最终胡霁色还是把麦穗给打服气了。
这孩子从小娇惯的很,尤其是胡丰年,这么严厉的一个汉子,却对这个老闺女是爱若珍宝,几乎是有求必应。
小孩子就像小动物一样,在第一时间就能够找到家庭生活中地位最高的人。
在胡家地位最高的不一定是胡丰年,但是最有话语权的却一定是他。
仗着着老爹的宠爱,这孩子简直就是三天不打就要上房揭瓦。
胡丰年宠她到什么地步呢?
举个例子,有一次麦穗看见胡丰年在吃东西,觉得看不顺眼不高兴了,让胡丰年马上给她吐出来……那个女儿奴竟然真的就吐出来了。

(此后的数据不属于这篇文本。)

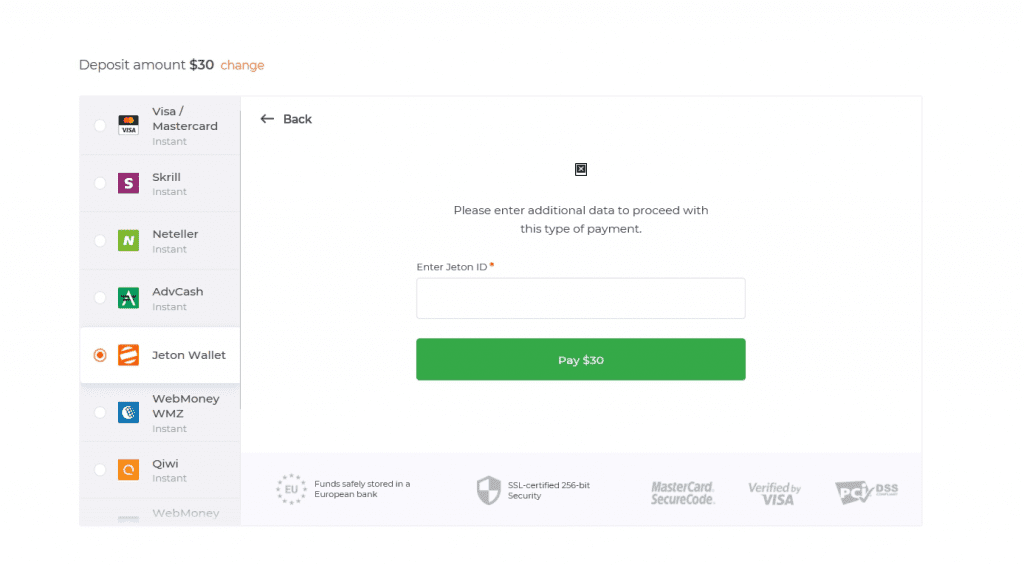1024x565 pixels.
Task: Select the Neteller radio button
Action: click(100, 240)
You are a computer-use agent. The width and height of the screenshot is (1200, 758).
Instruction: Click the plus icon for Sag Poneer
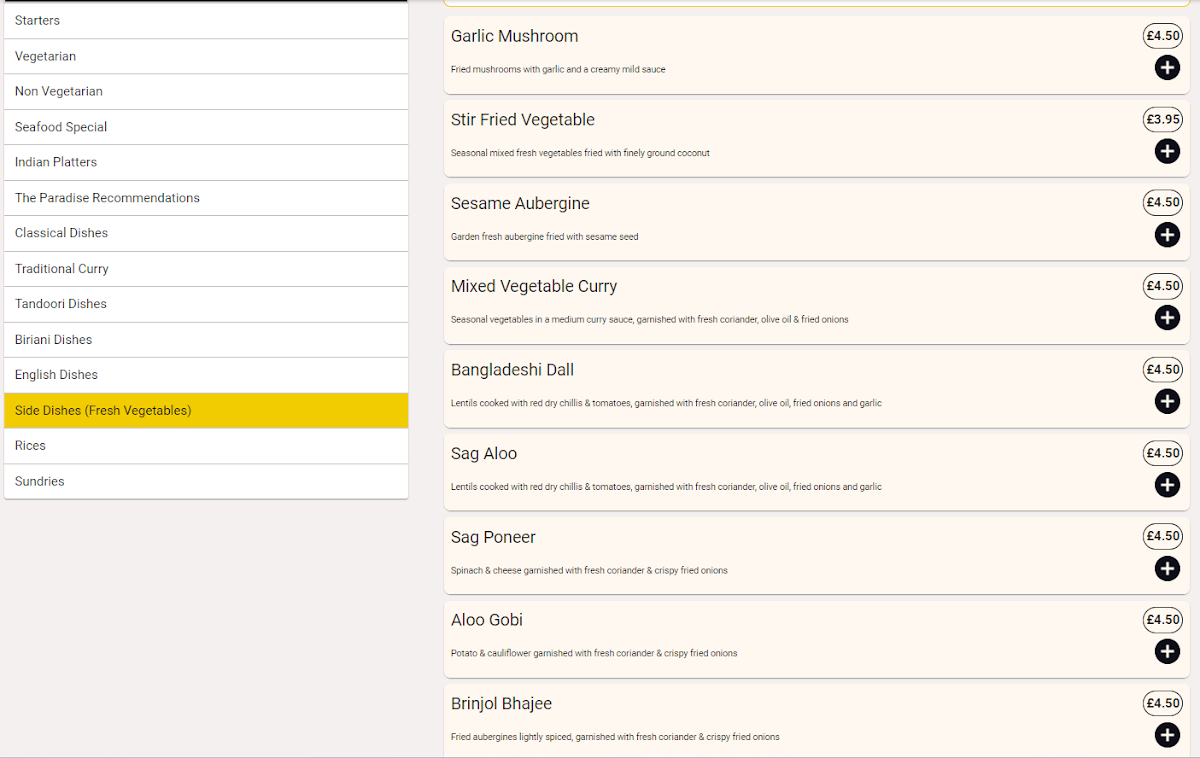(x=1167, y=569)
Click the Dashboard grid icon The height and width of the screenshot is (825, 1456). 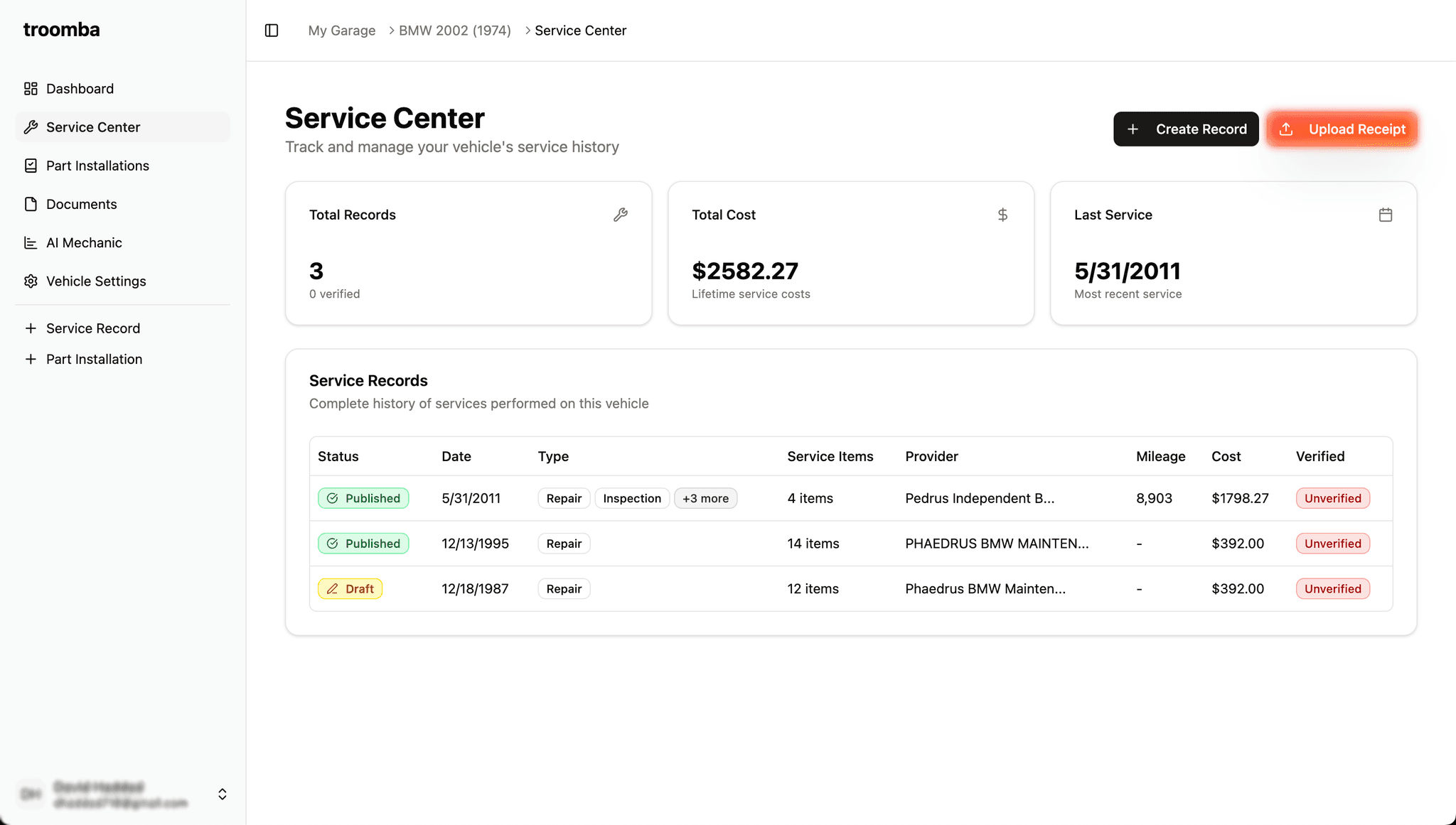click(x=31, y=89)
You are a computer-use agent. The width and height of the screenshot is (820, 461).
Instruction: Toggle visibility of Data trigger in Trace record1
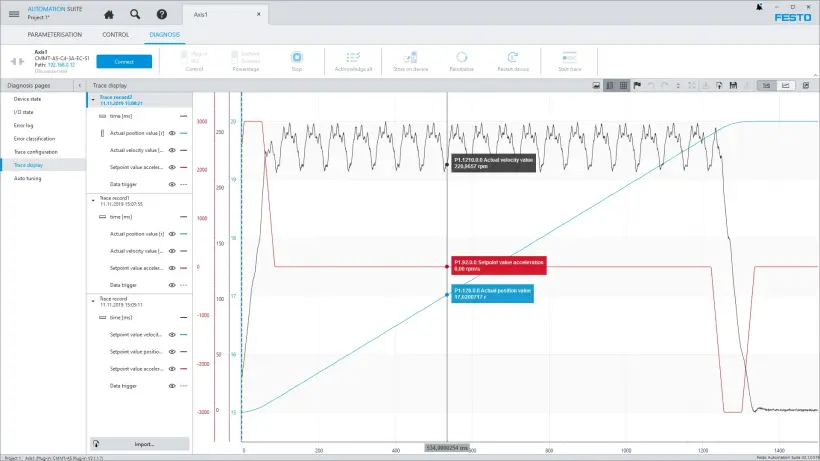(172, 285)
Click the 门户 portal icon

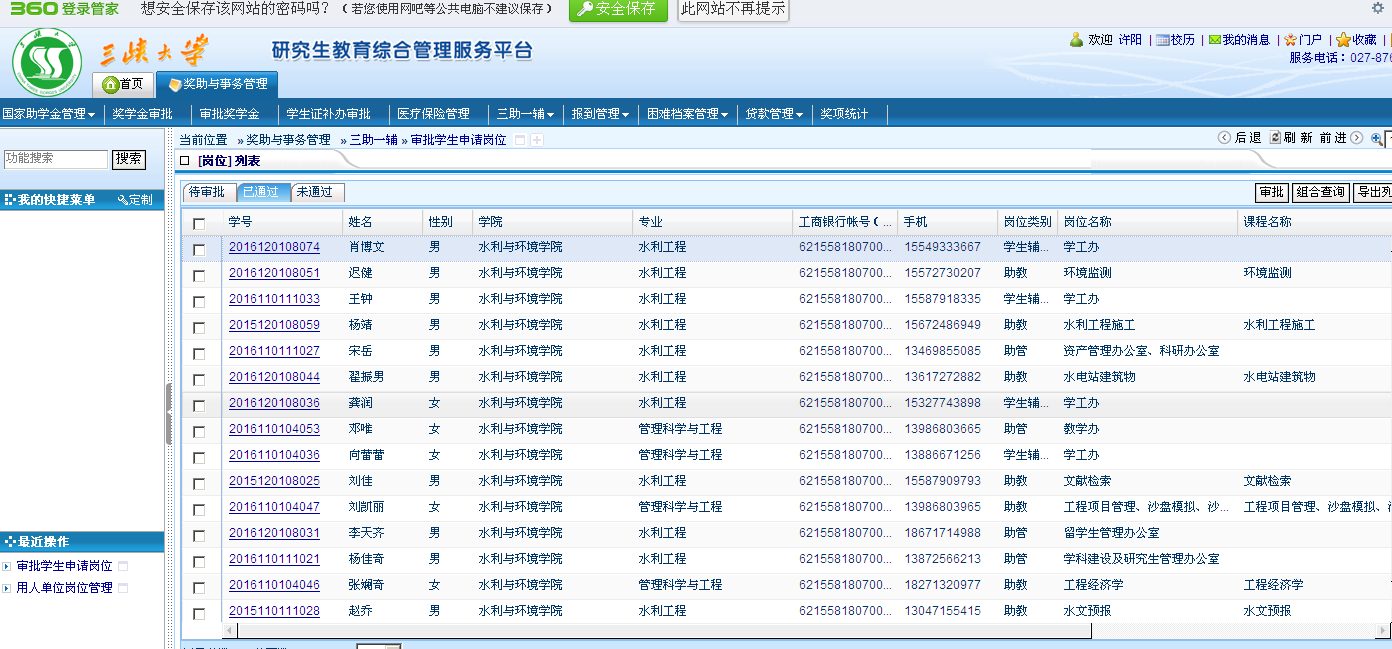coord(1290,40)
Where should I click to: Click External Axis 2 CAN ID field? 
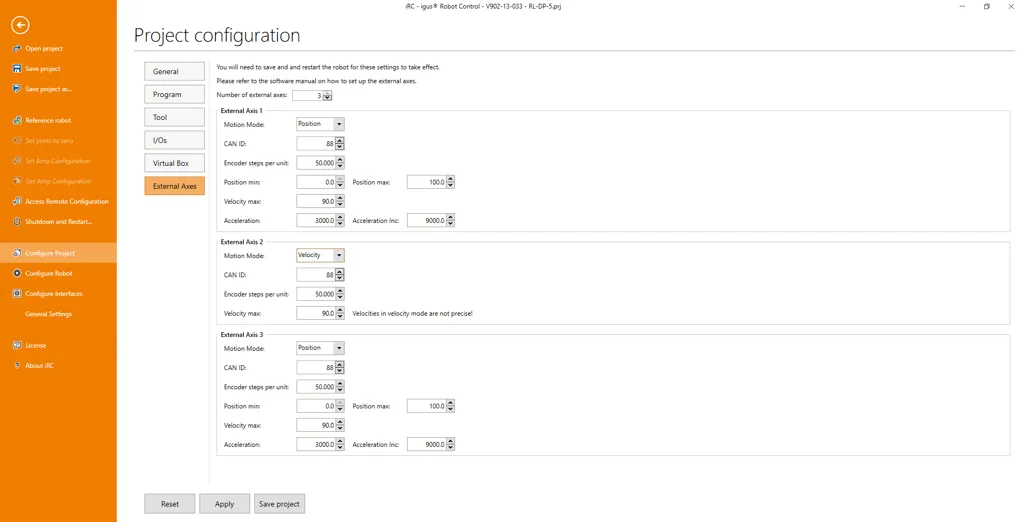click(316, 275)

从那个时候开始,胡霁色就憋着一股劲,知道这个妹妹迟早是要挨她打的。
现在家里的大人都不在,小白又完全指望不上,可怜的小麦穗是叫天不应叫地不灵。
最终还是决定好汉不吃眼前亏,先向姐姐低头才是正经。
她哭着道:“姐姐我知道错了!好疼啊!你别打了!真的好疼啊!”
这样一来,连小白都有点撑不住了,抓着他的手都有点:“霁色,要不算了……这么小的孩子尿床也是正常的这么小的孩子,你别给孩子打坏了。”
胡霁色一巴掌又拍了上去:“我打她是因为尿床吗?是因为她犯了错还不知道认,也完全没有改的意思!”
麦穗吓坏了,哆哆嗦嗦的看着她,然后用扭头看看小白,在心里盘算着小白能救她的最后一点可能性……
然而,江月白只道:“刚才还说要让爹回来打死姐姐,确实该教训。”
麦穗:“……”
胡霁色也没有手下留情,挺小的一个孩子几乎给打到屁股开花。
小麦穗哭的还喘不过气来,就被她拎着去提到了一边,然后就在小书房门口罚站。
麦穗那个哭啊,而且哭得极为戏精,一边哭一边仰头喊:“爹啊娘啊,你们快回来吧,你们的宝宝要让人给打死了呀!”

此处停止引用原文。